== About this exercise ==
Your job is to write out each record exactly, leaving none out.

== Recorded information ==

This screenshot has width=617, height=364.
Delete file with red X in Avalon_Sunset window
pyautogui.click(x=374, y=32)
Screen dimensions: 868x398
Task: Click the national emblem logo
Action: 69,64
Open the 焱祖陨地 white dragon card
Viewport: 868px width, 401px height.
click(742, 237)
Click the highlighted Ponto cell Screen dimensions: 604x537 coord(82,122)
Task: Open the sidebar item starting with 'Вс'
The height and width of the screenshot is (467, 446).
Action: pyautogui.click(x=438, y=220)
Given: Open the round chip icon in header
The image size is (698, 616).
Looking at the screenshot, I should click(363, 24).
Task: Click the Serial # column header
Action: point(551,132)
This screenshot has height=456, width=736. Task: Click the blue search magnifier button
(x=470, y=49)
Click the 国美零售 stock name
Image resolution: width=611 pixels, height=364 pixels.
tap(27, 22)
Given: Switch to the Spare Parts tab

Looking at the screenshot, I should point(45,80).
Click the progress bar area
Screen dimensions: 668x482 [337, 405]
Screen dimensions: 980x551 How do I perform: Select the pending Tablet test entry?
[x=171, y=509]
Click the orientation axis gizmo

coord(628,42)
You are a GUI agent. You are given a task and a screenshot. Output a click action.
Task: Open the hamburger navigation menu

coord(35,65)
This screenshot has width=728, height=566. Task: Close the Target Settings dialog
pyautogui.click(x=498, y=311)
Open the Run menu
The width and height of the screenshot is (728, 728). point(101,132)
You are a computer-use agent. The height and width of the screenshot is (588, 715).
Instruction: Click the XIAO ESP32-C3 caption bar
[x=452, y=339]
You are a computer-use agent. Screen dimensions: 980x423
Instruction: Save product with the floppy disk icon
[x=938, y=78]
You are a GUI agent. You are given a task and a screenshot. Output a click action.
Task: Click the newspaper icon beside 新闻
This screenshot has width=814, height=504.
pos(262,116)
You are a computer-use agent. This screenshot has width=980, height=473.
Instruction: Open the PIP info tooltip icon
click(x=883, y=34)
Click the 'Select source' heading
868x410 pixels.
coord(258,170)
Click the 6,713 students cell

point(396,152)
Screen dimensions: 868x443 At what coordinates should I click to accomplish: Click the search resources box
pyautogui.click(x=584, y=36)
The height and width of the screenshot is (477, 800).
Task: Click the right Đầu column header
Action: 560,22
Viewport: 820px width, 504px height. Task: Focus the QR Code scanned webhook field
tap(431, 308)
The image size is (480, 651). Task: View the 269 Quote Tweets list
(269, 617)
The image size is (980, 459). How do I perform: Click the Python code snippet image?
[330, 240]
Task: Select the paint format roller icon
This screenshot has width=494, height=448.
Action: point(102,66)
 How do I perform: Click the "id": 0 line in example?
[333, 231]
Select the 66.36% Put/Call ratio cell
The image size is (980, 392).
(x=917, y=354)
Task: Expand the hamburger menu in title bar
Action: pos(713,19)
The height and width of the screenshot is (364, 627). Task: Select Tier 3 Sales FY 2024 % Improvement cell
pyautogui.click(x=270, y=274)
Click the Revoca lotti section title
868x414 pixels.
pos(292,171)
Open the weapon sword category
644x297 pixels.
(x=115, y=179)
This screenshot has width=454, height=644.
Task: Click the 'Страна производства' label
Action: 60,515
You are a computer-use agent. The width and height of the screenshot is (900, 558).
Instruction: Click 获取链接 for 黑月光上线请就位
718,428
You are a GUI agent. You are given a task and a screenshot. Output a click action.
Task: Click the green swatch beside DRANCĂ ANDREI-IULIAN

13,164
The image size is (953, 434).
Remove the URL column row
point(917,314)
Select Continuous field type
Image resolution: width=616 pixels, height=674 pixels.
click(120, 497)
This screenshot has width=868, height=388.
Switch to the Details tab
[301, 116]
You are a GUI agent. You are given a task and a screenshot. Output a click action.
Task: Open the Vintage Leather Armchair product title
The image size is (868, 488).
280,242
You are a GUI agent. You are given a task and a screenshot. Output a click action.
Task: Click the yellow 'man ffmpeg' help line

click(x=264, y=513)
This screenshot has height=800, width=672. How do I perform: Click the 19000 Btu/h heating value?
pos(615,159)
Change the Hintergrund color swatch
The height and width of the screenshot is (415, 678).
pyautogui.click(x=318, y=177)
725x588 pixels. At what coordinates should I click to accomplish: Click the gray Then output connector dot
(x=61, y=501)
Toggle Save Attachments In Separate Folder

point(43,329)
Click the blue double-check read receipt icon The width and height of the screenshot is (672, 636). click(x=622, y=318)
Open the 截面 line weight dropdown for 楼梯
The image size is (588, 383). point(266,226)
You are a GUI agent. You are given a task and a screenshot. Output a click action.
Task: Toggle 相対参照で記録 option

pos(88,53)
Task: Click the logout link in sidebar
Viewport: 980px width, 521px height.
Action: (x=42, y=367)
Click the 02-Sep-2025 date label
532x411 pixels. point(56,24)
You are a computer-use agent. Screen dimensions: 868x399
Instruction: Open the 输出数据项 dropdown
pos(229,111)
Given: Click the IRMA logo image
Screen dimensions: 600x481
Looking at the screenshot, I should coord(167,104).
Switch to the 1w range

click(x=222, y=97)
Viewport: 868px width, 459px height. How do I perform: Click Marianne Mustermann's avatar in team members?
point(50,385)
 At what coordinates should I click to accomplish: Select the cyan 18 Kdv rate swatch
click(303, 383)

== Output for this task ==
This screenshot has width=617, height=364.
Delete file with red X in Avalon_Sunset window
pyautogui.click(x=374, y=32)
Screen dimensions: 868x398
Task: Click the national emblem logo
Action: 69,64
Open the 焱祖陨地 white dragon card
Viewport: 868px width, 401px height.
click(742, 237)
Click the highlighted Ponto cell Screen dimensions: 604x537 coord(82,122)
Task: Open the sidebar item starting with 'Вс'
The height and width of the screenshot is (467, 446).
Action: pyautogui.click(x=438, y=220)
Given: Open the round chip icon in header
The image size is (698, 616).
Looking at the screenshot, I should click(363, 24).
Task: Click the Serial # column header
Action: point(551,132)
This screenshot has height=456, width=736. Task: Click the blue search magnifier button
(x=470, y=49)
Click the 国美零售 stock name
Image resolution: width=611 pixels, height=364 pixels.
tap(27, 22)
Given: Switch to the Spare Parts tab

Looking at the screenshot, I should point(45,80).
Click the progress bar area
Screen dimensions: 668x482 [337, 405]
Screen dimensions: 980x551 How do I perform: Select the pending Tablet test entry?
[x=171, y=509]
Click the orientation axis gizmo

coord(628,42)
You are a GUI agent. You are given a task and a screenshot. Output a click action.
Task: Open the hamburger navigation menu

coord(35,65)
This screenshot has width=728, height=566. Task: Close the Target Settings dialog
pyautogui.click(x=498, y=311)
Open the Run menu
The width and height of the screenshot is (728, 728). point(101,132)
You are a computer-use agent. The height and width of the screenshot is (588, 715).
Instruction: Click the XIAO ESP32-C3 caption bar
[x=452, y=339]
You are a computer-use agent. Screen dimensions: 980x423
Instruction: Save product with the floppy disk icon
[x=938, y=78]
You are a GUI agent. You are given a task and a screenshot. Output a click action.
Task: Click the newspaper icon beside 新闻
This screenshot has width=814, height=504.
pos(262,116)
You are a computer-use agent. This screenshot has width=980, height=473.
Instruction: Open the PIP info tooltip icon
click(x=883, y=34)
Click the 'Select source' heading
868x410 pixels.
coord(258,170)
Click the 6,713 students cell

point(396,152)
Screen dimensions: 868x443 At what coordinates should I click to accomplish: Click the search resources box
pyautogui.click(x=584, y=36)
The height and width of the screenshot is (477, 800).
Task: Click the right Đầu column header
Action: 560,22
Viewport: 820px width, 504px height. Task: Focus the QR Code scanned webhook field
tap(431, 308)
The image size is (480, 651). Task: View the 269 Quote Tweets list
(269, 617)
The image size is (980, 459). How do I perform: Click the Python code snippet image?
[330, 240]
Task: Select the paint format roller icon
This screenshot has width=494, height=448.
Action: point(102,66)
 How do I perform: Click the "id": 0 line in example?
[333, 231]
Select the 66.36% Put/Call ratio cell
The image size is (980, 392).
(x=917, y=354)
Task: Expand the hamburger menu in title bar
Action: pos(713,19)
The height and width of the screenshot is (364, 627). Task: Select Tier 3 Sales FY 2024 % Improvement cell
pyautogui.click(x=270, y=274)
Click the Revoca lotti section title
868x414 pixels.
pos(292,171)
Open the weapon sword category
644x297 pixels.
(x=115, y=179)
This screenshot has width=454, height=644.
Task: Click the 'Страна производства' label
Action: 60,515
You are a computer-use agent. The width and height of the screenshot is (900, 558).
Instruction: Click 获取链接 for 黑月光上线请就位
718,428
You are a GUI agent. You are given a task and a screenshot. Output a click action.
Task: Click the green swatch beside DRANCĂ ANDREI-IULIAN

13,164
The image size is (953, 434).
Remove the URL column row
point(917,314)
Select Continuous field type
Image resolution: width=616 pixels, height=674 pixels.
click(120, 497)
This screenshot has width=868, height=388.
Switch to the Details tab
[301, 116]
You are a GUI agent. You are given a task and a screenshot. Output a click action.
Task: Open the Vintage Leather Armchair product title
The image size is (868, 488).
280,242
You are a GUI agent. You are given a task and a screenshot. Output a click action.
Task: Click the yellow 'man ffmpeg' help line

click(x=264, y=513)
This screenshot has height=800, width=672. How do I perform: Click the 19000 Btu/h heating value?
pos(615,159)
Change the Hintergrund color swatch
The height and width of the screenshot is (415, 678).
pyautogui.click(x=318, y=177)
725x588 pixels. At what coordinates should I click to accomplish: Click the gray Then output connector dot
(x=61, y=501)
Toggle Save Attachments In Separate Folder

point(43,329)
Click the blue double-check read receipt icon The width and height of the screenshot is (672, 636). click(x=622, y=318)
Open the 截面 line weight dropdown for 楼梯
The image size is (588, 383). point(266,226)
You are a GUI agent. You are given a task and a screenshot. Output a click action.
Task: Toggle 相対参照で記録 option

pos(88,53)
Task: Click the logout link in sidebar
Viewport: 980px width, 521px height.
Action: (x=42, y=367)
Click the 02-Sep-2025 date label
532x411 pixels. point(56,24)
You are a computer-use agent. Screen dimensions: 868x399
Instruction: Open the 输出数据项 dropdown
pos(229,111)
Given: Click the IRMA logo image
Screen dimensions: 600x481
Looking at the screenshot, I should coord(167,104).
Switch to the 1w range

click(x=222, y=97)
Viewport: 868px width, 459px height. How do I perform: Click Marianne Mustermann's avatar in team members?
point(50,385)
 At what coordinates should I click to accomplish: Select the cyan 18 Kdv rate swatch
click(303, 383)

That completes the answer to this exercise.